Ben Westhoff
Scribe UK
2019 | 356pp | £14.99
ISBN 9781912854516
Mind-altering substances have been a feature of humanity for thousands of years, from alcohol as a social lubricant to pain-relieving poppies. Over the last few hundred years, lawmakers have sought to ban, restrict and control such substances’ use and distribution. However, the law and authorities have met a new adversary: synthetic opioids. In Fentanyl, Inc., journalist Ben Westhoff lifts the lid on the biggest drugs crisis to have ever hit the western world.
The path that led to the opioid crisis is a complex one. Westhoff begins with the story of a teenager that slipped beneath the tide of addiction, and succumbed to the powerful and unpredictable effects of fentanyl. Westhoff lays out and examines the many facets of the crisis, covering unintentionally harmful laws, manufacturing operations, and the market and supplier relations that transcend drug kingpins. The author himself undertook an uneasy and tense undercover mission to the very heart of the dark drugs lifecycle, posing in various guises from interested customer to bulk buyer of precursor compounds that are neither easily nor legally purchased within the US.

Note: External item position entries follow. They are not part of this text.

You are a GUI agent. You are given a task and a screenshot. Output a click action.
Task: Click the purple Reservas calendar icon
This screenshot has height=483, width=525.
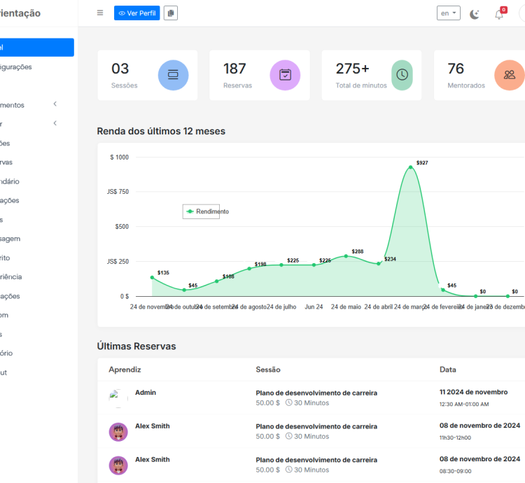click(x=285, y=75)
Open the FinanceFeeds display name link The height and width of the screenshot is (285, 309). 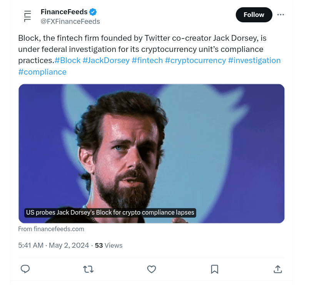(64, 12)
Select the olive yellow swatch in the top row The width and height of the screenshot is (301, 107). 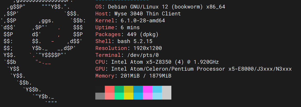pos(129,89)

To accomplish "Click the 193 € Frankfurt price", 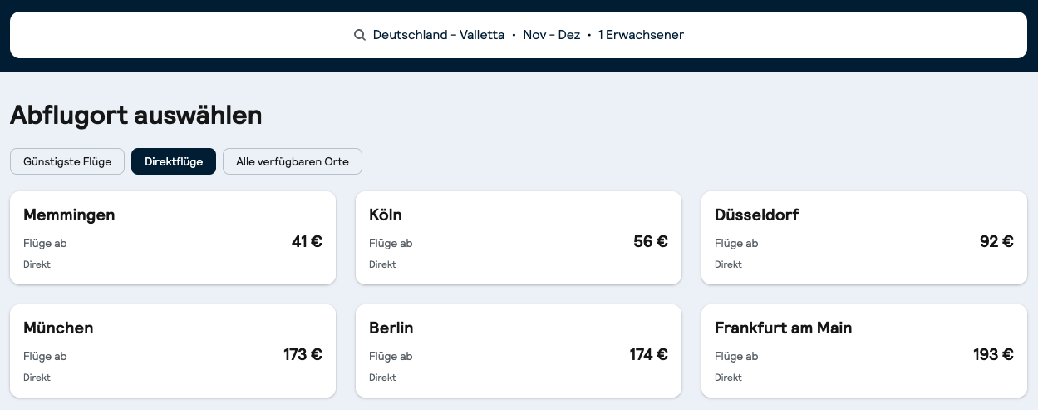I will click(993, 355).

Throughout the 25 difficult and sometimes heart-wrenching chapters, Westhoff never lets you forget the human cost to what sometimes appears an almost-legitimate business. There are hundreds of thousands of addicted victims, and the US sees hundreds of overdose deaths every week according to the US Department for Health and Human Services.
At times, Fentanyl, Inc. makes for very difficult reading if you are a chemist. The author explains that it was chemists who invented new opioid-based pain relief. These compounds were hailed as a panacea for those in pain, which helped their spread on the black market. The problem is that these synthetic versions are so many more times addictive than their poppy counterparts, and so much more difficult to administer in safe doses. Their over-prescription by medical professionals across the US tipped the balance for many people into addiction. Add unscrupulous drug dealers to the mix, who cut synthetic opioids with other drugs, meaning that users don’t know how potent and lethal their addiction can become.

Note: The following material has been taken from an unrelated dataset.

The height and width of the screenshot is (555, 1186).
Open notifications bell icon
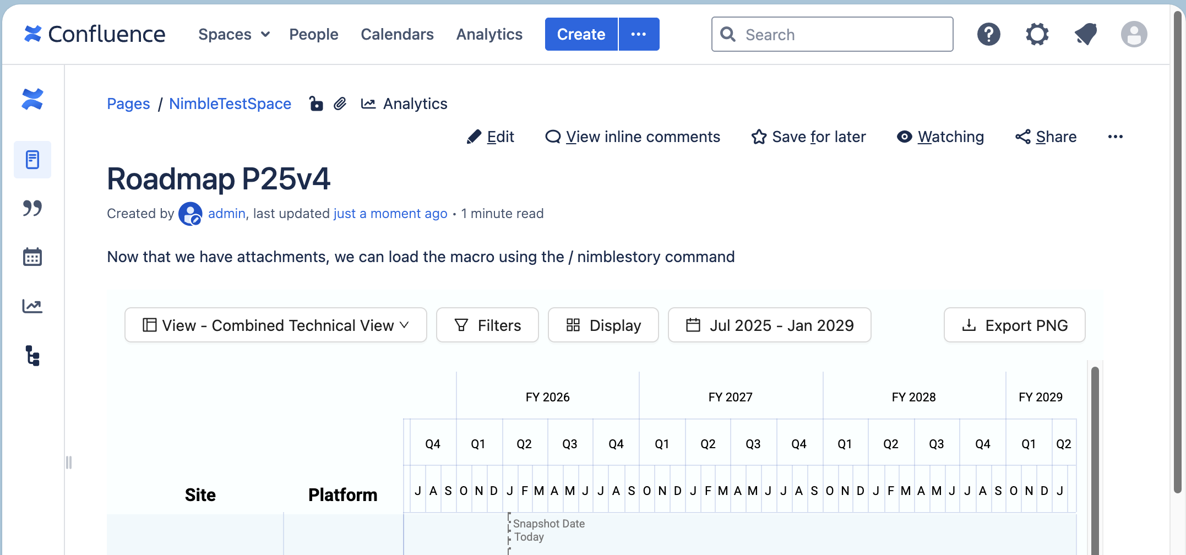pyautogui.click(x=1085, y=34)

I felt it would have helped to have a more clearly defined structure to the case studies Westhoff presents. It would have helped the narrative flow not having to remember every single detail of what I had read in previous chapters. I got lost at one point between the various fentanyl analogues – from carfentanyl to benzoylfentanyl to synthetic cathinones – each one brought up to illustrate a particular evolution of the crisis. Moreover, Westhoff states that in the 2018 Salisbury attack ‘the poison was reportedly fentanyl’ with no additional comment made about the actual culprit, a Novichok nerve agent. It left me questioning the balance of other links and assertions made throughout the book.